Which sword should enforce the divine law on carbon?

- COLBY COSH National Post ccosh@nationalpo­st.com Twitter.com/colbycosh

In Wednesday’s paper, my fellow Edmontonia­n Tyler Dawson gave a good short account of the arguments in the Saskatchew­an litigation over Trudeau’s federal carbon tax. The reference case being brought by the province should hit the courts next month. It’s one of those tricky “double aspect” fights that arises in our evolving federation — an argument over the constituti­onal division of powers between two sovereign levels of government. To oversimpli­fy matters ludicrousl­y, Saskatchew­an is basically arguing that industrial regulation has always been left to the provinces. Ottawa shoots back that taxation is its baby, and also that the whole point of a carbon tax is that it is not regulation.

I am a decent student of appellate and constituti­onal law, but division of powers issues give Excedrin headaches to the strongest. It is an inherently bad, un-canadian idea to step back from Canadian history and case law in disputes like this, and to consider them under pure first principles. But let’s humour each other.

If we assume that restrictin­g carbon emissions is a good and necessary idea, does that mean that the “right” answer to the jurisdicti­onal dispute must be that the federal government ought to be the authority that imposes a plan? The answer surely cannot be just “Yes, if the provinces refuse to go ahead in the way that nice people would like.” The premise of our system isn’t that the federal government does the most important stuff, or the most urgent, or the worthiest. The two levels have their own exclusive concerns. After all, everything any government does is supposed to be reasonably compelling and necessary.
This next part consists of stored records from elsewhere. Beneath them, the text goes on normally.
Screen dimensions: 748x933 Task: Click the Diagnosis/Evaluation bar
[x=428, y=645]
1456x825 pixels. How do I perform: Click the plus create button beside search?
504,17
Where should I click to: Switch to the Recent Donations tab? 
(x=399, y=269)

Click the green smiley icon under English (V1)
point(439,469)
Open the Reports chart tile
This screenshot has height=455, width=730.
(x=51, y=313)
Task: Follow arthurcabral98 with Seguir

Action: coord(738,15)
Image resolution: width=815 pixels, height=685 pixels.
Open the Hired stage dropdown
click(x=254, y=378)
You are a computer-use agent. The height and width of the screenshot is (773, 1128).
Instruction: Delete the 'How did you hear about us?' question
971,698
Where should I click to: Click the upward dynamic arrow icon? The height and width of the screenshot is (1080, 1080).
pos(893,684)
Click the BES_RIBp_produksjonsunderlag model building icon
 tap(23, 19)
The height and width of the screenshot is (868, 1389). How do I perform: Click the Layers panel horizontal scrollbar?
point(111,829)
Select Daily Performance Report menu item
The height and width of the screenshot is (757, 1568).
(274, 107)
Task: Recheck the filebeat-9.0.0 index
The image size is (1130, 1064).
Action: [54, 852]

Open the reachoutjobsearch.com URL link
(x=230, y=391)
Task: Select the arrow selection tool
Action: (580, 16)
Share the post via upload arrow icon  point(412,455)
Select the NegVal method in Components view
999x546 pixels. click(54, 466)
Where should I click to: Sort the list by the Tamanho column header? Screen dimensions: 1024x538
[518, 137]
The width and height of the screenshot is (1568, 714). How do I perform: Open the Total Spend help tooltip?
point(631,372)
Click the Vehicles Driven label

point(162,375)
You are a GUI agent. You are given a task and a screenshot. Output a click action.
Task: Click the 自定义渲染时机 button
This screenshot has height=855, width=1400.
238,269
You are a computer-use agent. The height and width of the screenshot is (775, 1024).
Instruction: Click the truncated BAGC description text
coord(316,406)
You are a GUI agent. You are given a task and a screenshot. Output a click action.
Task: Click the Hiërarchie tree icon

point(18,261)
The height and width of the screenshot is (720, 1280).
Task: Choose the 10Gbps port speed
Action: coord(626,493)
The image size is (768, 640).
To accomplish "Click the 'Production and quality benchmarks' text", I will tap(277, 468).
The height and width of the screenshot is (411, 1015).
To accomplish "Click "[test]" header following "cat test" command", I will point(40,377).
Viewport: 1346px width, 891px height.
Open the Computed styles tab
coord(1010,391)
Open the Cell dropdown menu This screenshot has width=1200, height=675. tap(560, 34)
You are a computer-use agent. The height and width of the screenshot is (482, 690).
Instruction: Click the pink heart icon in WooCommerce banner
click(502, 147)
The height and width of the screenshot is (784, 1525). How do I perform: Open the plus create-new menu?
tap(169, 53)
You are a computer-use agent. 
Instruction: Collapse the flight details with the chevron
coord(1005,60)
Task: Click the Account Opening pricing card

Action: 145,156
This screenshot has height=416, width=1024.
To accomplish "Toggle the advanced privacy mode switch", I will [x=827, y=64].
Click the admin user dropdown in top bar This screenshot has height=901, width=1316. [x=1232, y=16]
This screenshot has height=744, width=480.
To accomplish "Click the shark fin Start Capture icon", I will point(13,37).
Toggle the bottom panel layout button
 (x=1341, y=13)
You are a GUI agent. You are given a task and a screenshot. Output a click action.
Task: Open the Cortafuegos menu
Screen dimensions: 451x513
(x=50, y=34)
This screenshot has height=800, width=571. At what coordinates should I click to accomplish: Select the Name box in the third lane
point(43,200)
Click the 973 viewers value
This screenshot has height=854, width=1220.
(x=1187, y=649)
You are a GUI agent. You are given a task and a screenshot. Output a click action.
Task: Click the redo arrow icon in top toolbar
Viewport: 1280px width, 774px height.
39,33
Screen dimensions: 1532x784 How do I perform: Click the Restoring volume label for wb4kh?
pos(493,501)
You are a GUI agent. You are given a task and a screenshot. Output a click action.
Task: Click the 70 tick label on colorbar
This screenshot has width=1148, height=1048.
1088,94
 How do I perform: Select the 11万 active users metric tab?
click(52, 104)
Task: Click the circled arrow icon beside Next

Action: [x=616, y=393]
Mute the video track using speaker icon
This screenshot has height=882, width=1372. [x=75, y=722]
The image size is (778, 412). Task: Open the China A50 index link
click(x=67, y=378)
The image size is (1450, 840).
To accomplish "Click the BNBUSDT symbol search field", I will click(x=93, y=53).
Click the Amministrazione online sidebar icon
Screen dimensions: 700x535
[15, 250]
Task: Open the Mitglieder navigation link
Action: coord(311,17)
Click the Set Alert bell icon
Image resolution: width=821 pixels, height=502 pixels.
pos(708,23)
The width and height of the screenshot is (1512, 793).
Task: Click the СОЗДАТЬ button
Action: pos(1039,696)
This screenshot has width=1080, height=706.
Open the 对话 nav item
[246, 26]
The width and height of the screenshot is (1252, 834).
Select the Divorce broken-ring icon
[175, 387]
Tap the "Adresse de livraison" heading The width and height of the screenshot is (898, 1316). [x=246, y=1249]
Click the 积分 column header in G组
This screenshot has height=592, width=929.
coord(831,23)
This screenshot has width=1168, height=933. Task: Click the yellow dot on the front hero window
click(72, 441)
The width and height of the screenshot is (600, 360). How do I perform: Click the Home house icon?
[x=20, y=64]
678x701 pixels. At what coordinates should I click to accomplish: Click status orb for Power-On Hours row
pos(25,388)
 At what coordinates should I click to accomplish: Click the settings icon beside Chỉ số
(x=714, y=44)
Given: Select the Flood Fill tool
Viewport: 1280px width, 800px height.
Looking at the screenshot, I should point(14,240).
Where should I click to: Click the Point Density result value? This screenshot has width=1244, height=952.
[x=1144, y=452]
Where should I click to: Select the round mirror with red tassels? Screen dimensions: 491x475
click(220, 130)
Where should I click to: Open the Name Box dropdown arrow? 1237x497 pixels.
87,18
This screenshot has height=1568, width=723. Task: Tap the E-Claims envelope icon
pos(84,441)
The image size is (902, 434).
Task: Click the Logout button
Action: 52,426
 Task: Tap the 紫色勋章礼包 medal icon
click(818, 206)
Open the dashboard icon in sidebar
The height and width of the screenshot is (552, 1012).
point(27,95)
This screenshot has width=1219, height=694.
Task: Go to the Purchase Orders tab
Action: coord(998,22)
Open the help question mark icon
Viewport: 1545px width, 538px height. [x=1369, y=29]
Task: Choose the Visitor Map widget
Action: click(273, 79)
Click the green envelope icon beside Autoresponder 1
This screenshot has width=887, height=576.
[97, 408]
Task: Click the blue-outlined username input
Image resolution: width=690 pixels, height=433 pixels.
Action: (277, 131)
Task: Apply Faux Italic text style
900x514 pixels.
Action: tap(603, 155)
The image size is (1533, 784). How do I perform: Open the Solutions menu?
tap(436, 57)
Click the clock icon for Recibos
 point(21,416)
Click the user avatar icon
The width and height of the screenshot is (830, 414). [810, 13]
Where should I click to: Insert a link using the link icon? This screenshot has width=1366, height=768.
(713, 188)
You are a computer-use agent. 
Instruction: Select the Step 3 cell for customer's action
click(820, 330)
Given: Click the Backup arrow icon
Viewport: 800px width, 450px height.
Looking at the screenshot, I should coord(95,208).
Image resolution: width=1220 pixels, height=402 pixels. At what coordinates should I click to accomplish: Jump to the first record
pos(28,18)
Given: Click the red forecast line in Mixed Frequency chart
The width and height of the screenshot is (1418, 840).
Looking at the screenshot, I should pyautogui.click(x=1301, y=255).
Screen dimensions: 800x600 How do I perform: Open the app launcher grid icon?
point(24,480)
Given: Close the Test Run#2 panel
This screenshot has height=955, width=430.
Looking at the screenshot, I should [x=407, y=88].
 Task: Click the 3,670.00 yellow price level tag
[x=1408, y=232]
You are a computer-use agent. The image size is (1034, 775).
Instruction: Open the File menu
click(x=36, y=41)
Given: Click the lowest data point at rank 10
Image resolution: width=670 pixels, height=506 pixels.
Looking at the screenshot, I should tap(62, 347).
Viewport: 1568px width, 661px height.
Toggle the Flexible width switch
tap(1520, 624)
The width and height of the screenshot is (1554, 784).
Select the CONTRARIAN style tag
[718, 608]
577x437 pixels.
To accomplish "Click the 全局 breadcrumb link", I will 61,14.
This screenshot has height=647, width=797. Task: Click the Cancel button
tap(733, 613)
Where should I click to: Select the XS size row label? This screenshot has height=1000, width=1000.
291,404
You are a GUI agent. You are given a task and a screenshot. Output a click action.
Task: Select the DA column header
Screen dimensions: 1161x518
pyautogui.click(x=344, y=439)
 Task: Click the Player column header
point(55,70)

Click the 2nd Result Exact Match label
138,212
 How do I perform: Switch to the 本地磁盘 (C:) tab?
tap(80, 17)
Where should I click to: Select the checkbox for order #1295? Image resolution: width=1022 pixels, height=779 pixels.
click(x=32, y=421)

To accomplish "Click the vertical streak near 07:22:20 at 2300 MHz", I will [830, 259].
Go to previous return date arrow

It is a question of leaving each policy area to the most appropriat­e level organizati­onally. If you’re a strong believer in human influence on climate, you could still also logically hold the view that carbon-reducing laws should be devised and applied locally — to each province’s carbon-burning populace, in the way most appropriat­e to it.

The federal government has, indeed, explicitly incorporat­ed this view into its policy. I am not sure whether this wins the argument for them or loses it. The feds’ principle is that a carbon tax is the best way to fight climate change, but they are not applying their tax to the provinces that have already created one. The carbon tax in Alberta has features and exemptions that are tailored to the Alberta economy. The federal view amounts to saying “All right, we are happy with the job you’ve done. We will only bother those provinces whose less tax-reliant policy approaches we don’t like.”

When you put things that way, the federal carbon tax does start to sound like an unconstitu­tional intrusion — a matter of Ottawa just substituti­ng its judgment on environmen­tal policy for those of the provinces, for no better reason than that it is really sure it is right.

As a factual matter, I believe that carbon taxes really are better than regulation­s and policing. But provincial government­s could conclude that it is best for their own people to restrict carbon output by forbidding particular activities, or by regulating industry bit-by-bit, without a broad carbon tax. Strictly from the environmen­tal standpoint, government­s who make this decision — as Saskatchew­an’s has — should be judged only by how successful they are at reducing the impugned emissions. Any additional expense or pain inflicted on the province itself is the province’s business.

Some subjects of legislatio­n seem “naturally” federal in scope. The Dominion was created to provide for the common military defence of the provinces; to facilitate the building of physical infrastruc­ture between them; and to promote interprovi­ncial trade, although that part of the constituti­onal zoo isn’t fed or hosed out very well. We share a common currency because that was thought sensible in 1867, though you might get a counter-argument from some cheeky economists now if we were rebooting Confederat­ion.

Some aspects of environmen­tal policy “belong” to the federal government because local activity in one place might injure a neighbour: Saskatchew­an can’t poison the water that flows into Manitoba, nor belch toxic smoke onto it. The link between carbon and climate is not really like this, although in their factum the feds try clumsily to attribute forest fires in B.C. to carbon outputs in Saskatchew­an. Carbon action is supposedly important just because it is a universal species-wide obligation — almost a Mosaic commandmen­t.

Accepting this does not tell you which level of government ought to enforce the heavenly directive. Education and care of the sick are moral imperative­s too, and we have the provinces handle those. I am afraid much of the federal factum just seems like wasted ink. There are a zillion words devoted to factual arguments that carbon taxation is super good, which isn’t the issue. There are a zillion more words describing our participat­ion in internatio­nal anti-carbon agreements: although the federal government signed those, they could never be a pretext for an exercise of federal power that was otherwise unconstitu­tional.

The one strong jurisdicti­onal point Ottawa has is that a patchwork of carbon policies might lead to economic “leakage” of emissions between provinces, raising the overall level of sin as industries seek the friendlies­t place to locate. I suspect this is the argument that could, or should, win the case for them. Maybe the lawyers should have devoted more than a single 73-word paragraph to it?